Per le altre domande sulla sicurezza, invece, sembrano non esserci dubbi sulla vittoria del Sì, vista la paura e l’insicurezza che si è generata da tempo nella popolazione ecuadoriana. Le proposte, purtroppo, sono tutte di matrice repressiva e neoliberista: si chiede che le Forze Armate siano di appoggio complementario alle Forze di Polizia per combattere il crimine organizzato o che facciano maggiori controlli di armi, munizioni ed esplosivi nei centri penitenziari. Una serie di misure mirate alle repressione senza considerare le misure preventive in campo sociale ed economico.

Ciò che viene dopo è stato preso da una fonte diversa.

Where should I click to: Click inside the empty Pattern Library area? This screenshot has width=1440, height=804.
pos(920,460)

I tagli all’educazione pubblica e alle Università per 3 milioni di dollari dello scorso febbraio, confermano la tendenza neoliberista del governo attuale. Combattere la delinquenza e la criminalità senza analizzare il nascere e il consolidarsi dei processi delinquenziali non è affatto sufficiente. Inoltre, combatterlo solo ed esclusivamente con la repressione e non con la prevenzione non serve in quanto è con maggiori e ingenti risorse per il lavoro, la salute, l’educazione e la formazione che si combatte la dispersione scolastica, la disoccupazione e la decomposizione sociale che alimentano la delinquenza e il crimine.

La strategia politica errata del presidente in piena campagna referendaria.

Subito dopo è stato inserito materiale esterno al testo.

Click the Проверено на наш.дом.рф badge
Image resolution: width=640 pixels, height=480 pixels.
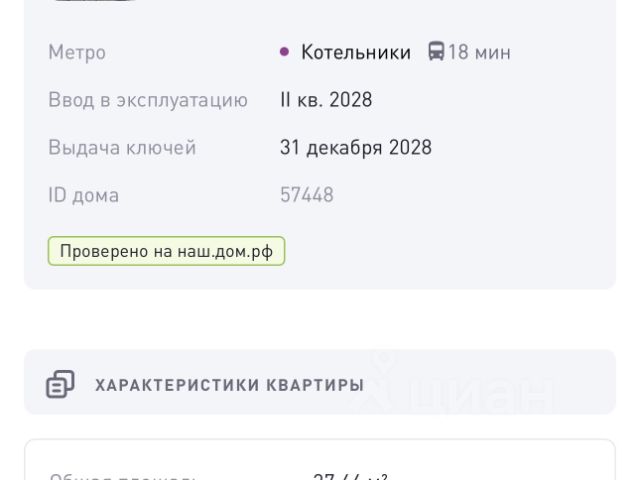167,251
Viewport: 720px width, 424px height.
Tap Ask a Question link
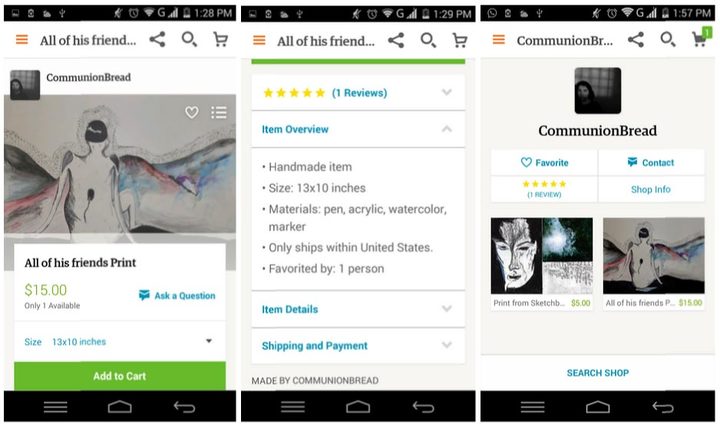[x=177, y=295]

Questa campagna referendaria è stata abbastanza sotto tono. Anche perché c’è una certa stanchezza nell’elettorato chiamato a votare ogni anno. Da queste parti inoltre, pare che ogni presidente debba per forza convocare un Referendum, in caso contrario sembrerebbe non compiere il suo dovere al 100%. Diciamo che è uno strumento usato come termometro politico. Questa campagna partita in sordina per quasi tutto il tempo, poi si è animata negli ultimi giorni anche in base a degli avvenimenti circostanziali e congiunturali: la settimana di sangue durante le feste pasquali di fine marzo, con un saldo di quasi 20 morti nelle regioni di Manabi e Guayas; l’aumento dell’IVA dal 12% al 15% ad inizio aprile; l’assalto all’Ambasciata messicana il 5 aprile; i black-out e la crisi energetica degli ultimi giorni. Avvenimenti che hanno riposizionato i temi della consulta nell’agenda dei mass media, nel dibattito politico dei partiti politici e dell’opinione pubblica. Però questi ultimi avvenimenti citati non hanno giovato e non giovano il Governo e il Presidente che registra un calo di popolarità, passando dall’85.47% del 22 gennaio del 2024 ad un calo di 12-15% in 60 giorni, secondo vari sondaggi. La misura che ha generato il maggior calo del consenso è stata, senza dubbio, l’aumento dell’IVA al 15% di 2 settimane fa. Ora bisogna considerare la crisi energetica di questi giorni che colpisce tutto il paese con una riduzione di energia elettrica giornaliera che è passata dalle 3 ore dello scorso 15 aprile alle 8 ore dei giorni 18 e 19 aprile. Le strategie politiche da parte del governo hanno peccato molto in comunicazione politica e nel calcolo dei tempi politici. Nel primo caso, non c’è stata una buona ed efficace comunicazione e in alcuni casi è risultata contradittoria, tardiva e non affine alla congiuntura. Inoltre, esiste un elemento che non beneficia il Presidente, cioè il ritorno alla vecchia e trita dicotomia correismo e anti-correismo. Noboa, nel suo discorso d’insediamento del mese di novembre del 2023, aveva fatto intendere che avrebbe aperto una nuova stagione politica non più caratterizzata da vecchie contrapposizioni ideologiche. Ma con gli ultimi avvenimenti si è ritornati a questa disputa che polarizza il campo mediatico e politico e la quasi assenza di una società civile colta e interessata non aiuta ad uscire da questa noiosissima empasse.